### MATERIAL FOR THE TASK
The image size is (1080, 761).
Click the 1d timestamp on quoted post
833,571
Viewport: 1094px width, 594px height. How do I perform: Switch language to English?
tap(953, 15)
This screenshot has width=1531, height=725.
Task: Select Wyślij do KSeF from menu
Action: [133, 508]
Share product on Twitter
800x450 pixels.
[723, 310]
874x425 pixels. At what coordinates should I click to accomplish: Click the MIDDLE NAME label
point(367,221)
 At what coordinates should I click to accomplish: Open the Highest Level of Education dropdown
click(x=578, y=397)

...

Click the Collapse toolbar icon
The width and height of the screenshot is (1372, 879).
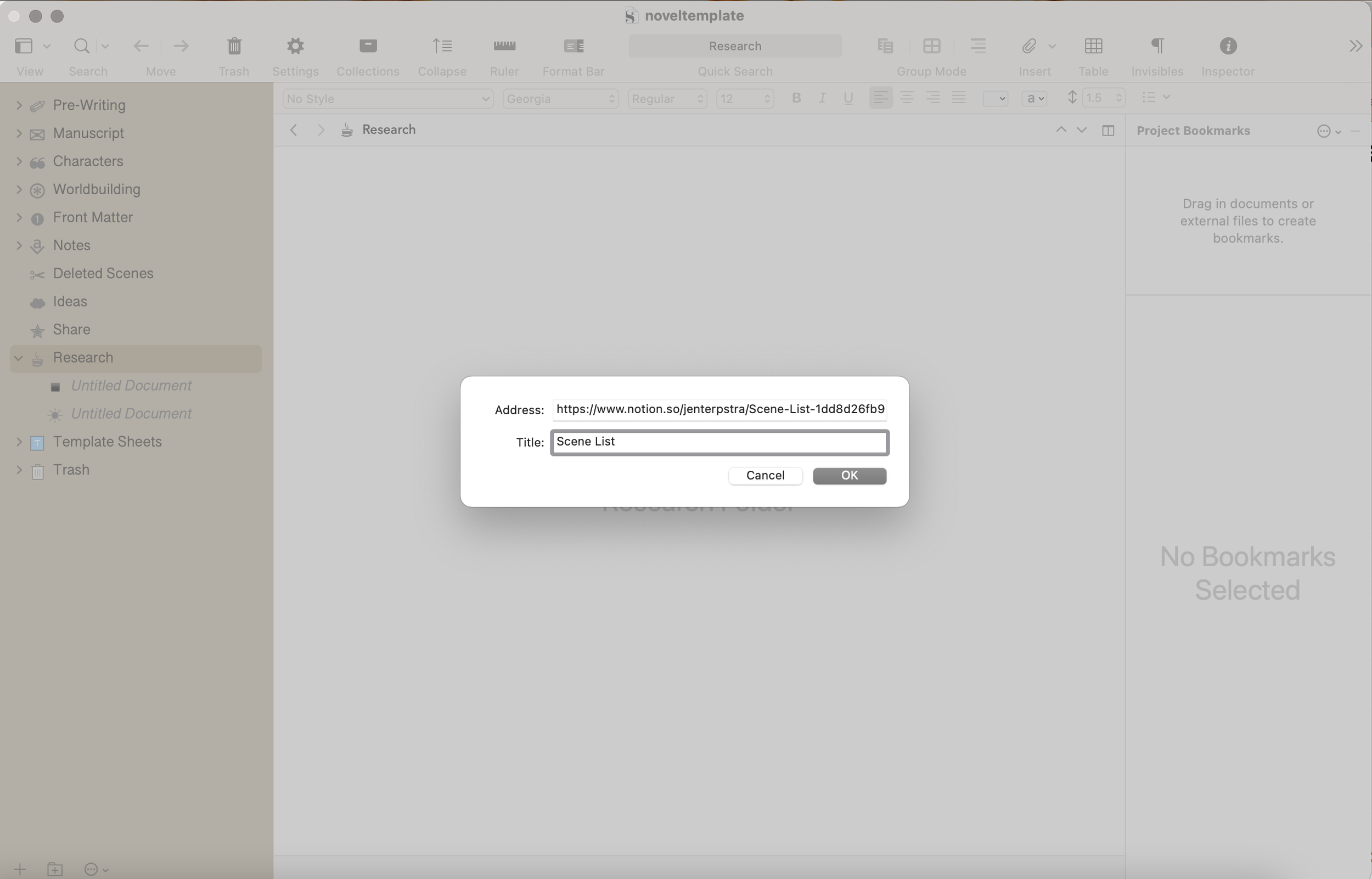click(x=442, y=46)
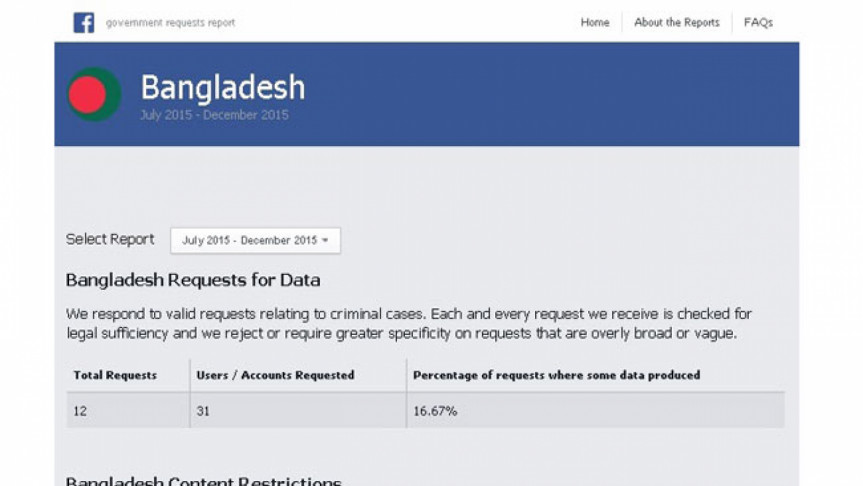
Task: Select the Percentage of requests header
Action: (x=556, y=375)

---

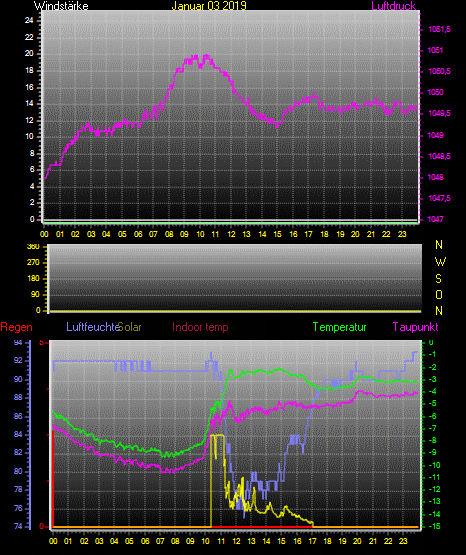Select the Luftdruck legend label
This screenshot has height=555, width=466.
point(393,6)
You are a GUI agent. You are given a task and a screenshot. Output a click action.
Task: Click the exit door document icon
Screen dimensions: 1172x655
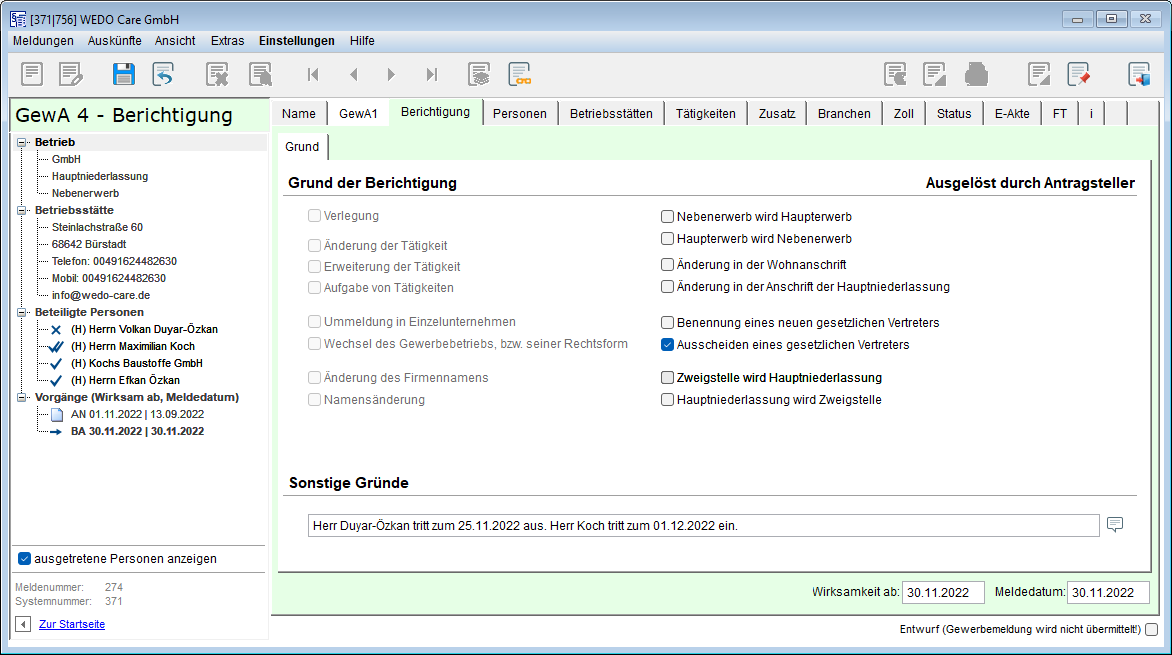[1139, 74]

### DO THIS
Rewrite everything from the line containing "The image size is (1080, 761)." down to the line containing "point(367,221)", changing "pixels" to "px" and leaving the rest of those lines unchanged.

### REPLY
The image size is (1080, 761).
Click the 1d timestamp on quoted post
833,571
Viewport: 1094px width, 594px height. How do I perform: Switch language to English?
tap(953, 15)
This screenshot has width=1531, height=725.
Task: Select Wyślij do KSeF from menu
Action: [133, 508]
Share product on Twitter
800x450 px.
[723, 310]
874x425 px. At what coordinates should I click to accomplish: Click the MIDDLE NAME label
point(367,221)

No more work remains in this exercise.